_Instructions to follow_.
Copy out the rows from the line containing "Task: Click the master bedroom window" through the end of the rows, swapping "Given" for "Instruction" and leaving everything else unchanged. Leave the pictures out of your copy.

[Rows from a data collection]
(begin)
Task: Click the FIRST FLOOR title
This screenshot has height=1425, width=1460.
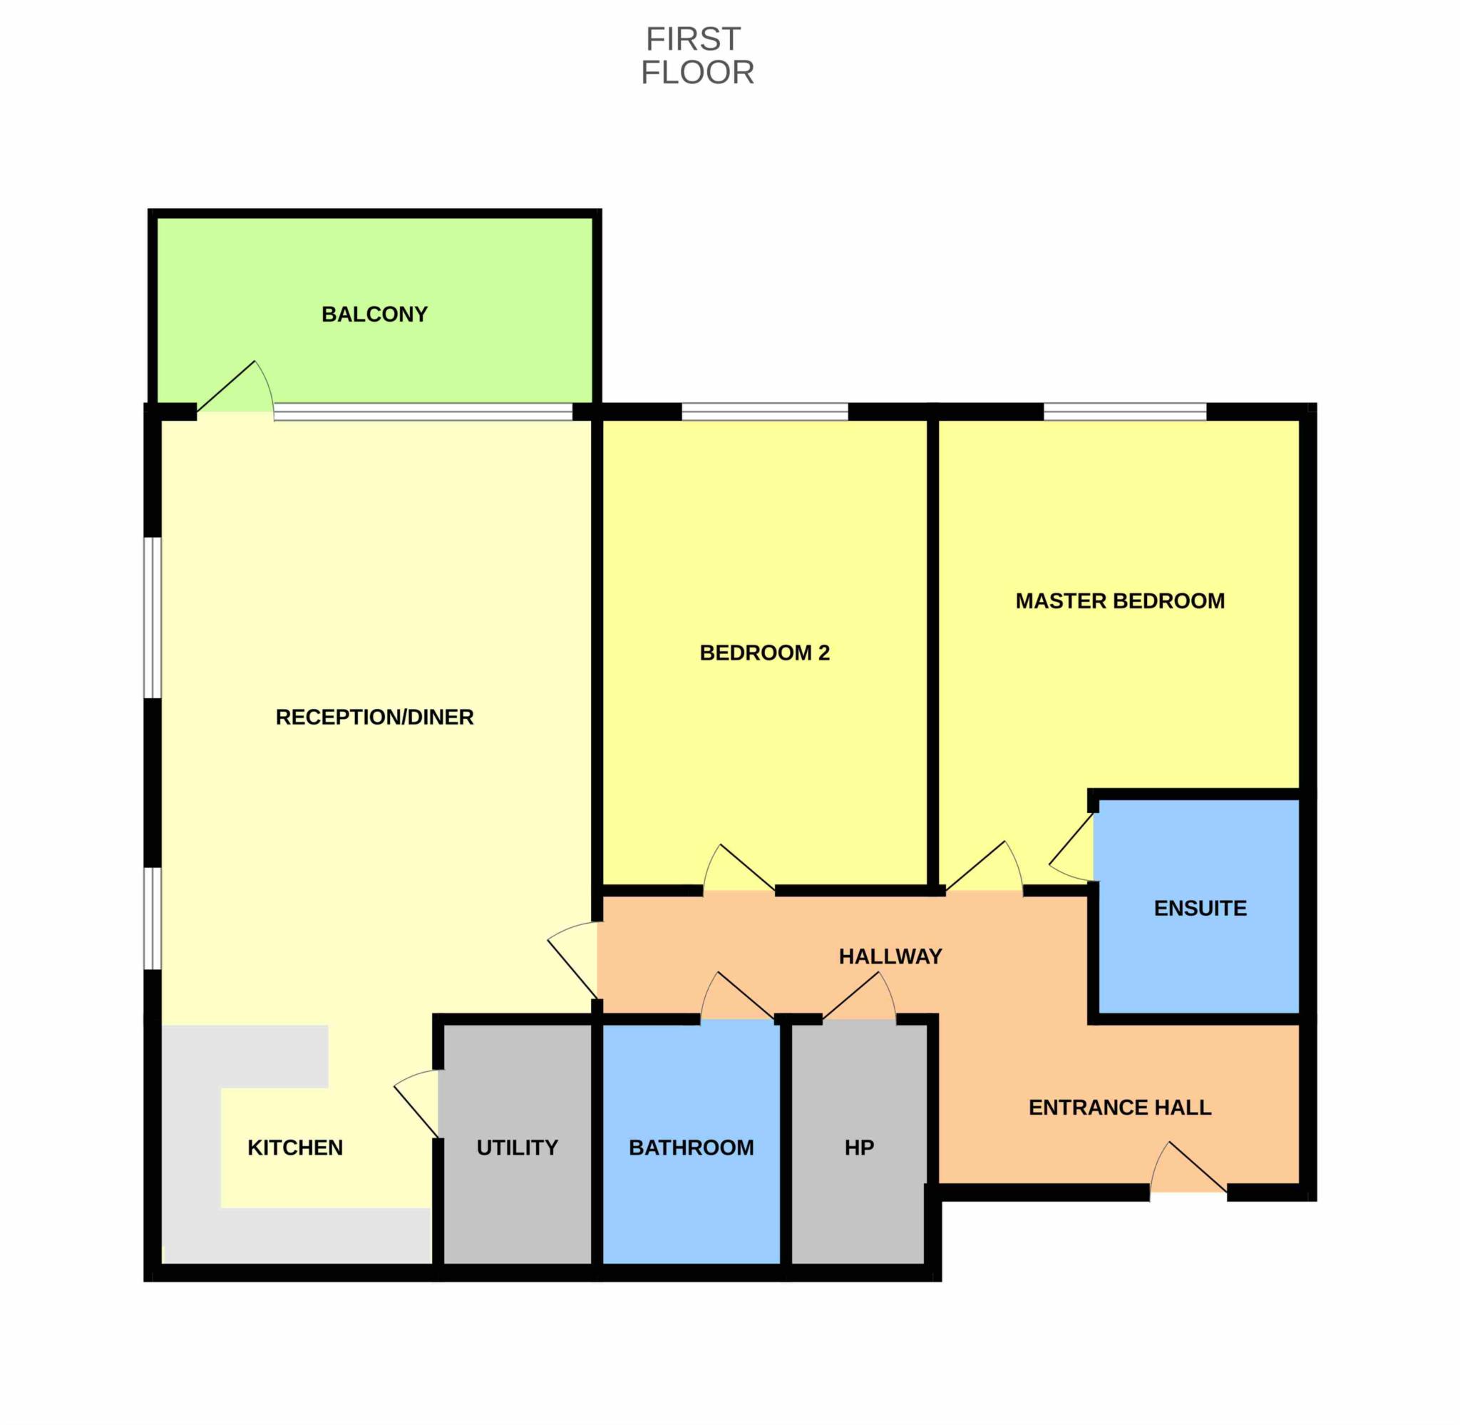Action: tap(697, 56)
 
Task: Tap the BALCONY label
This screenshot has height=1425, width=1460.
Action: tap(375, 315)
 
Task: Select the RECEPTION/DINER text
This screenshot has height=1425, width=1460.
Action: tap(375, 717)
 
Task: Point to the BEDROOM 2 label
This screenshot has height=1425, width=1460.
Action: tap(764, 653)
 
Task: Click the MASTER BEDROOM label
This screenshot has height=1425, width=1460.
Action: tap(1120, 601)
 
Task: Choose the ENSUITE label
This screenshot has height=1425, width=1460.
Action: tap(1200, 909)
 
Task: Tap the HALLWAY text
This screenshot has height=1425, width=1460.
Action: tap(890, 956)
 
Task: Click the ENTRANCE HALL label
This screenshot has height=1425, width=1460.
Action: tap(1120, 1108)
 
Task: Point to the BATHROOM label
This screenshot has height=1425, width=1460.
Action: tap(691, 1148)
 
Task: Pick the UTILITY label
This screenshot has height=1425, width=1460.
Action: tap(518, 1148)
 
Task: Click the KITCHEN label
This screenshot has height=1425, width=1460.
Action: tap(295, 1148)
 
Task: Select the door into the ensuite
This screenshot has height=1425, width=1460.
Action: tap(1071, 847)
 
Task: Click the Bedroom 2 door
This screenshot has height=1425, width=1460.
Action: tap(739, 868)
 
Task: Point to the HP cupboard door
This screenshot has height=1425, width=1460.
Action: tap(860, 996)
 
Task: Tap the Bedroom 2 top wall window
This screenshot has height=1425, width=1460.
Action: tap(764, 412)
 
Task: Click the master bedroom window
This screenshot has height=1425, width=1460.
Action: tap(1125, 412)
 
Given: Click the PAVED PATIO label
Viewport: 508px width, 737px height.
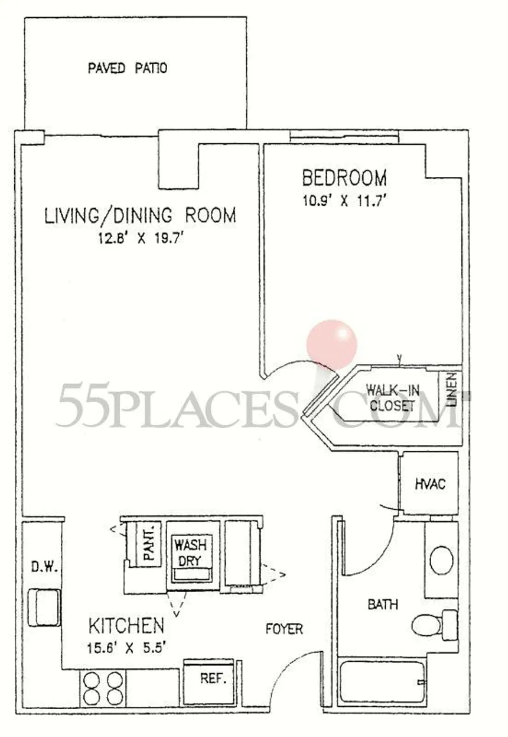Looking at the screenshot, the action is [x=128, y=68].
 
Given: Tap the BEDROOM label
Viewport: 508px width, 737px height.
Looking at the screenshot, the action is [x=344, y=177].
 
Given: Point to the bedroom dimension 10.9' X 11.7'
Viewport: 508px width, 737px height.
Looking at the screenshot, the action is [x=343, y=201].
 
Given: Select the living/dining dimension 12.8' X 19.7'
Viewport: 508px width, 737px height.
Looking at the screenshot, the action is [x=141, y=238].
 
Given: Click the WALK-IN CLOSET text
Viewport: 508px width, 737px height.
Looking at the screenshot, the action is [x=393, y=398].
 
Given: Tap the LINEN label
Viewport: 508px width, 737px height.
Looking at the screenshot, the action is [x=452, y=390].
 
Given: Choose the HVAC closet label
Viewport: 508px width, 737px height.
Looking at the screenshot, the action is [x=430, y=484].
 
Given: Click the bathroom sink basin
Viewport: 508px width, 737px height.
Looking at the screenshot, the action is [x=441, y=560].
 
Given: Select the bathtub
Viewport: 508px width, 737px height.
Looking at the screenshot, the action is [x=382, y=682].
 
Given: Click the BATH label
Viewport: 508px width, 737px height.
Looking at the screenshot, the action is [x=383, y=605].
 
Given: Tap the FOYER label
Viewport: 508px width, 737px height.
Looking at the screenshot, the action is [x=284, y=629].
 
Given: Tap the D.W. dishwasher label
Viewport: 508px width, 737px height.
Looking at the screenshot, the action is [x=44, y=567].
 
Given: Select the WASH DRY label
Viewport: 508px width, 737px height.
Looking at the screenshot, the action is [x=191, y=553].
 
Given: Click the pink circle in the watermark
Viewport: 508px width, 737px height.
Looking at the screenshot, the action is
(end)
_Exercise answer_.
Task: Click the master bedroom window
This screenshot has height=1425, width=1460.
Action: tap(1125, 412)
 
Instruction: Click the PAVED PATIO label
Viewport: 508px width, 737px height.
Looking at the screenshot, the action is [x=128, y=68].
 
Instruction: Tap the BEDROOM label
Viewport: 508px width, 737px height.
Looking at the screenshot, the action is [x=344, y=177].
 
Instruction: Point to the bedroom dimension 10.9' X 11.7'
Viewport: 508px width, 737px height.
Looking at the screenshot, the action is [x=343, y=201].
 
Instruction: Select the living/dining dimension 12.8' X 19.7'
Viewport: 508px width, 737px height.
Looking at the screenshot, the action is [x=141, y=238].
 
Instruction: Click the WALK-IN CLOSET text
Viewport: 508px width, 737px height.
Looking at the screenshot, the action is [x=393, y=398].
 
Instruction: Tap the LINEN label
Viewport: 508px width, 737px height.
Looking at the screenshot, the action is [x=452, y=390].
 
Instruction: Choose the HVAC closet label
Viewport: 508px width, 737px height.
Looking at the screenshot, the action is [x=430, y=484].
 
Instruction: Click the bathroom sink basin
Viewport: 508px width, 737px height.
Looking at the screenshot, the action is [x=441, y=560].
 
Instruction: Select the bathtub
Viewport: 508px width, 737px height.
Looking at the screenshot, the action is [x=382, y=682].
 
Instruction: Click the BATH label
Viewport: 508px width, 737px height.
Looking at the screenshot, the action is [x=383, y=605].
 
Instruction: Tap the FOYER label
Viewport: 508px width, 737px height.
Looking at the screenshot, the action is [x=284, y=629].
 
Instruction: Tap the D.W. dishwasher label
Viewport: 508px width, 737px height.
Looking at the screenshot, the action is [x=44, y=567].
 
Instruction: Select the WASH DRY label
Viewport: 508px width, 737px height.
Looking at the screenshot, the action is [x=191, y=553].
 
Instruction: Click the pink circle in the watermark
Viewport: 508px width, 737px height.
Looking at the screenshot, the action is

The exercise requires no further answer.